Forgetting Vietnam
Trinh T. Minh-ha
23.12.2025
Tuesday 23 December, 7 pm
Price: 5 €
Zumzeig. Carrer Béjar, 53. Barcelona
A conversation between the ancient and the modern, the local and the global, high and low technology, or, in another way, between land and water —elements that underlie the formation of the term country (đất nước)— linked to the space of historical, cultural and digital re-memory. Session that is part of the retrospective dedicated to the feminist and decolonialist scholar that accompanies the exhibition Seen Yet Unseen.
One of the myths about the creation of Vietnam involves the fight between two dragons whose intertwined bodies fell into the South China Sea and formed the winding “S”-shaped coastline of its territory. This lyrical essay, which commemorates the 40th anniversary of the end of the war, is inspired by both the ancient legend and water, which is strongly evoked in all aspects of Vietnamese culture.

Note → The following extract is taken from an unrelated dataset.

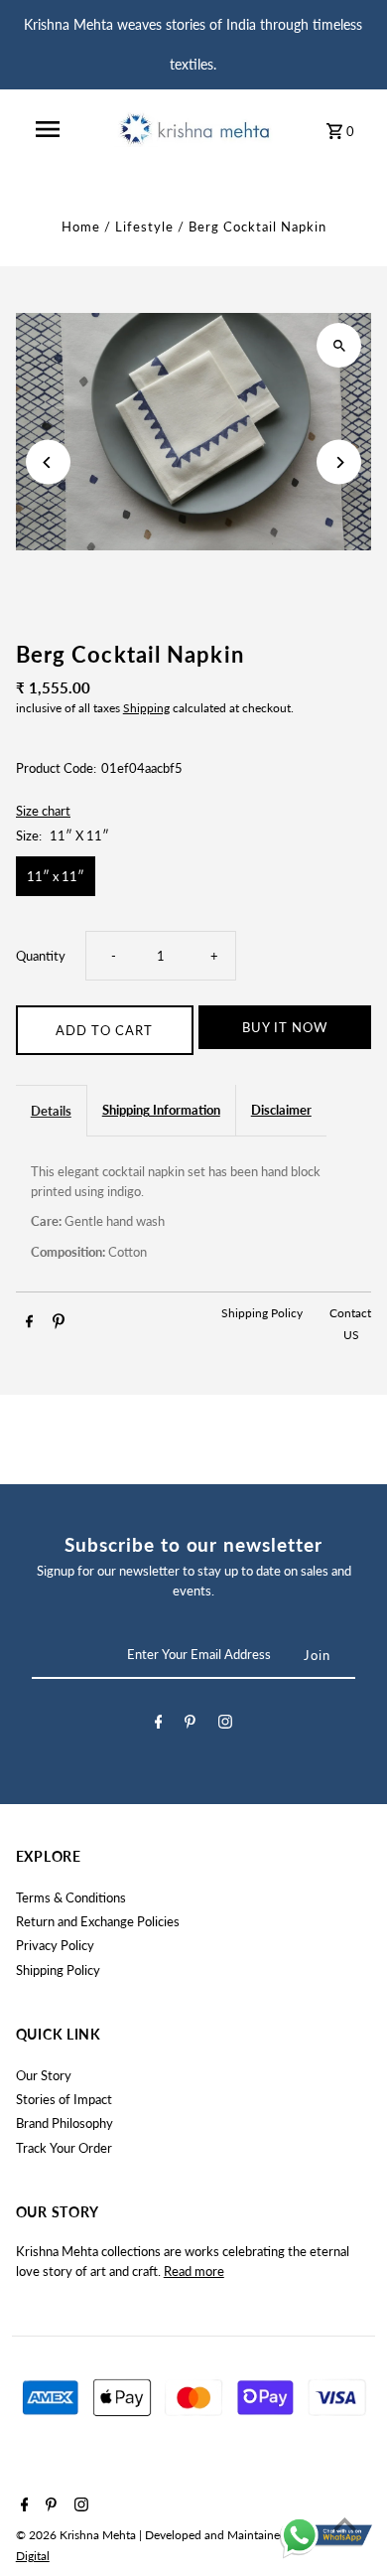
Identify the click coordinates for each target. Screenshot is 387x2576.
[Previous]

Unlike Minh-ha's classic Surname Viet Given Name Nam (1989), which did not use original footage filmed in the country, in Forgetting Vietnam the images of contemporary life unfold as a dialogue between land and water, the elements that make up the term country. Fragments of text and songs evoke the echoes and traces of a trauma of international proportions. The encounter between the old, linked to the solid earth, and the new, related to the liquid changes in a time of rapid globalization, creates a third space of historical and cultural re-memory: what locals, immigrants and veterans remember from yesterday's stories to comment on today's events.